You could have a baby then do a pgce, I know plenty of people who have, you can get funded places now in some subjects. Childcare is expensive and support is means tested so if your partner earners over about £20k you won't get support as a student.

istolethisusernametoo · 24/09/2019 08:05

Your DP has a point with wanting to wait until you have finished studying. It's also sensible to wait until you are stable in a job. PP are suggesting you are married first to protect you and your rights not because people will see a child born out of wedlock and think it's a bad thing.

AmIThough · 24/09/2019 08:34

Have you started your MA already? If not, surely it just makes sense to do the PGCE if you want children ASAP?

Orangepearl · 24/09/2019 09:07

Marriage protects you if you have children end of.

Not all babies are born ‘perfect’. Best laid plans and all that.

Pregnancy can also affect your health in an adverse way. This is why you need the financial protection marriage provides incase you couldn’t work as much after.

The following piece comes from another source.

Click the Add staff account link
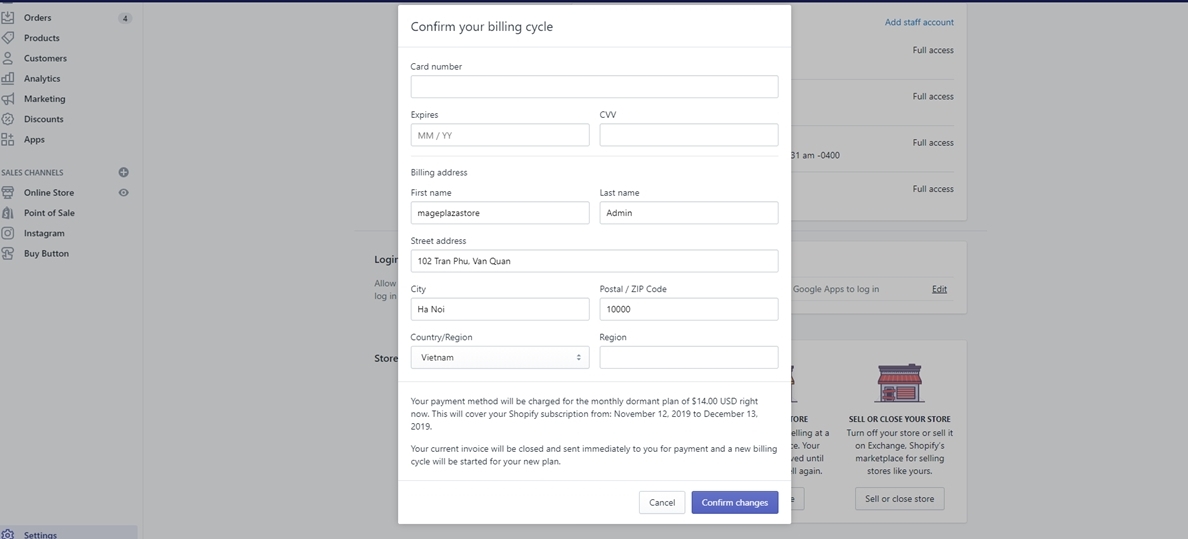 [x=918, y=22]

category12 · 24/09/2019 11:23

The reason we bang on about marriage is because a lot of women still take a hit to their career/earning prospects and become financially dependent on their partner when they have dc.

Which is fine while it works, but if the relationship fails, or the partner dies, they are completely up shit creek.

Snog · 24/09/2019 12:58

I would ditch the MA and go straight to the PGCE if I were you if you want to speed things up.

Doing a PGCE with a child is doable but much harder imo.

If you go straight to ttc before launching your career you risk never getting your career launched and obviously also this would have a big economic impact.

category12 · 24/09/2019 13:14

^ That seems sensible - you can go back and do the MA further down the road.

NameChangeNugget · 24/09/2019 14:40

I think 2 years is too soon to make such a life changing decision. Get your degree first and good luck

mindutopia · 24/09/2019 18:32

Finishing a degree/training is basically a full time job. Could you afford childcare to do it? And is whatever you are doing now enough to qualify you for maternity pay of some sort?

I had my first (at 32) when I was mid way through a PhD (which took me 7 years as I was part time for a bit and took a bit over a year for maternity leave. I was also self employed so I qualified for maternity allowance, which was fine. And then with some family help, my dh and I could afford part time and then full time nursery (I was also working) for me to finish my degree.

Nursery is expensive. I would say I paid about £900 something a month for full time. Could you afford this or have some other alternative so you can go back and finish up?

I found that actually a postgraduate degree worked well with having a small child as I had a lot of flexibility and could work in evenings and weekends when I wanted to spend time with her during the week. But the childcare (and its associated costs) were absolutely essential. I couldn’t have balanced it all with her home with me.